Here's what happens, for those of you who write and hack on packages:
Emacs tries balancing the customization abilities and expressiveness of its extension language. This is why defvar
(and by extension, defcustom
) behaves in a somewhat surprising way. Consider this:
(defvar foo 42) ; define foo with 42 as value
(setq foo 13) ; set foo to 13
Nothing special here. A variable is declared and initialized, then it's set to a different value. What happens if we do it the other way around?

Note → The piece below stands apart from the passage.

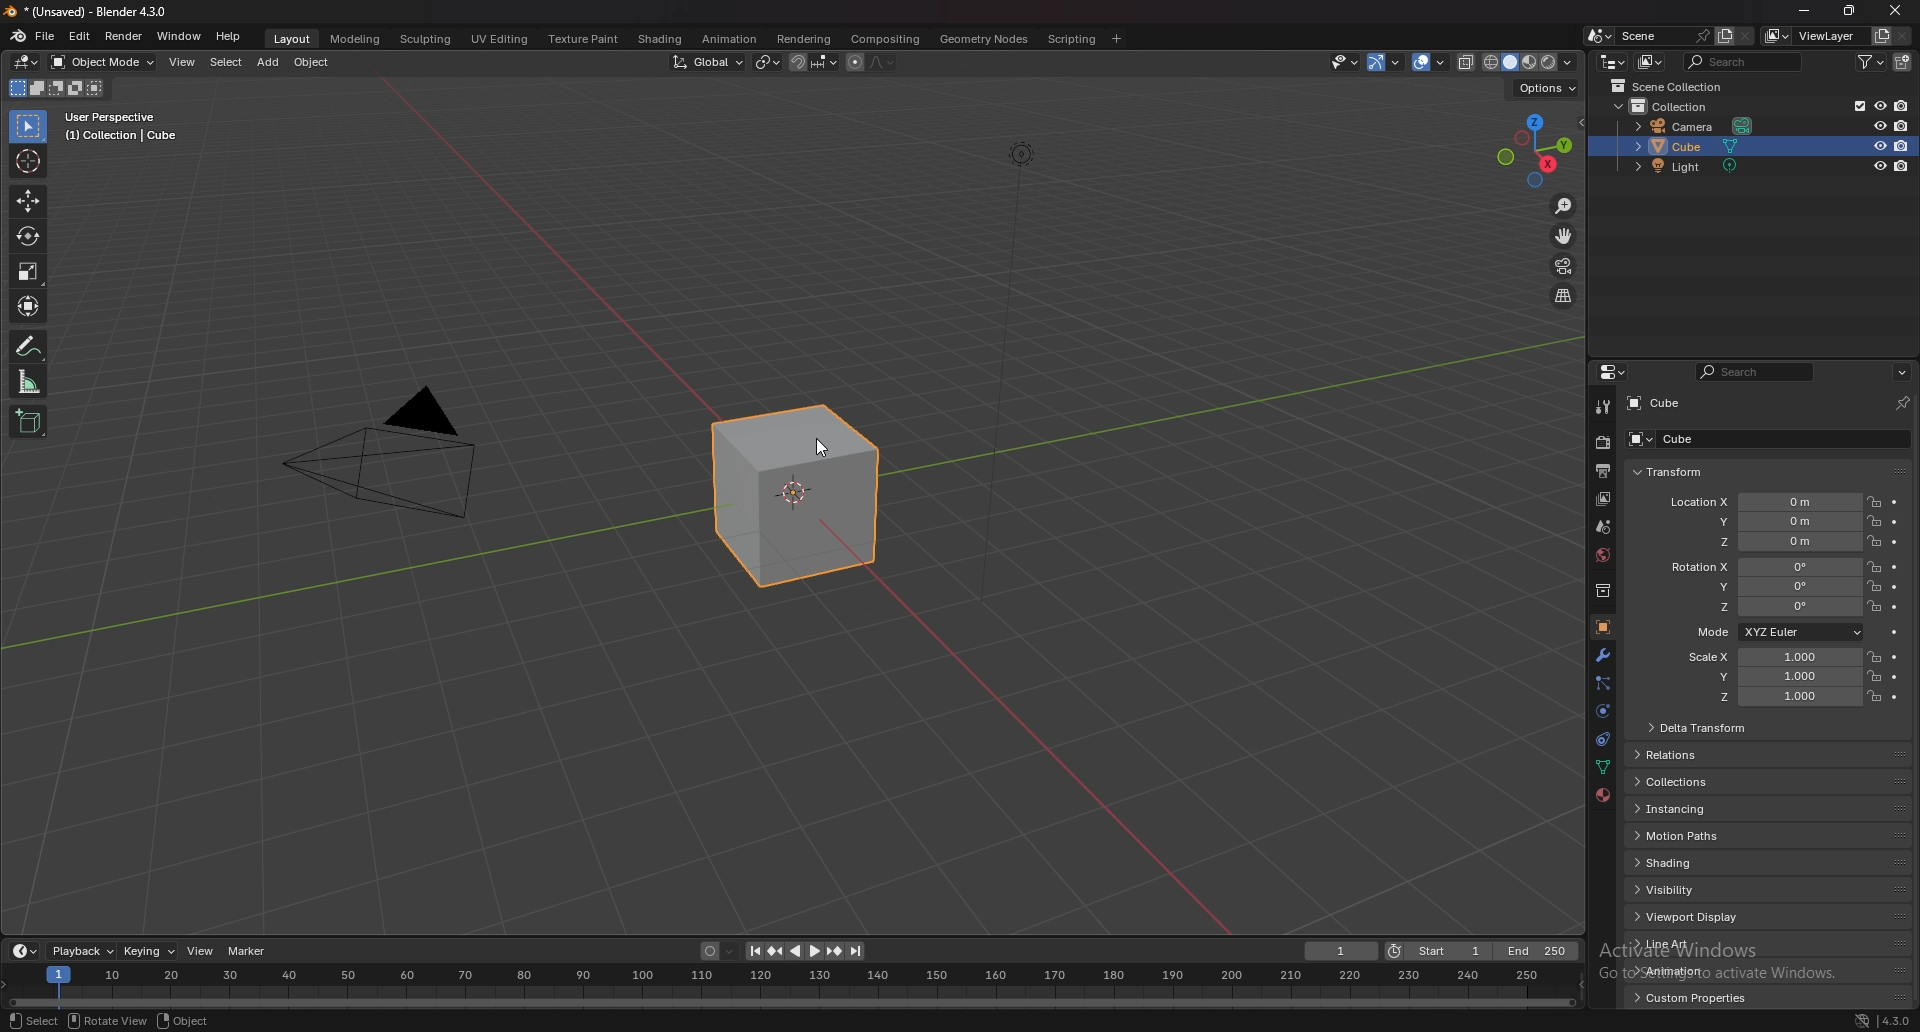 The width and height of the screenshot is (1920, 1032). What do you see at coordinates (1902, 373) in the screenshot?
I see `options` at bounding box center [1902, 373].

(setq foo 13) ; set foo to 13, defining it in the process
(defvar foo 42) ; marks variable as special, but doesn't change value
You might have expected that the defvar
overrides the previous assignment, but Emacs treats this case deliberately different. The idea is that if the user has set a variable before it has been declared and initialized, whatever the user set it to shall stay its value. Therefore the defvar
merely marks the variable as special, but doesn't change its value. This is usually the right thing to do with customizables.
Now, imagine we're not working with foo
, but a hook variable and the contents aren't a number, but a list of symbols. In this case we really want to start out with a meaningful value (as opposed to it being ignored if the variable is set before that) and allow the user (or any code of our own) to add functions. For this case there's the following idiom:
(defvar some-hook nil)
(add-hook 'some-hook 'foo)
(add-hook 'some-hook 'bar)
Suppose the user did (add-hook 'some-hook 'baz)
. No matter whether this has been evaluated before or after the above code, you'd always have the functions foo
and bar
and baz
in the hook, only the ordering would be different. This is the recommended pattern for hooks and other customizables where the initial contents matter.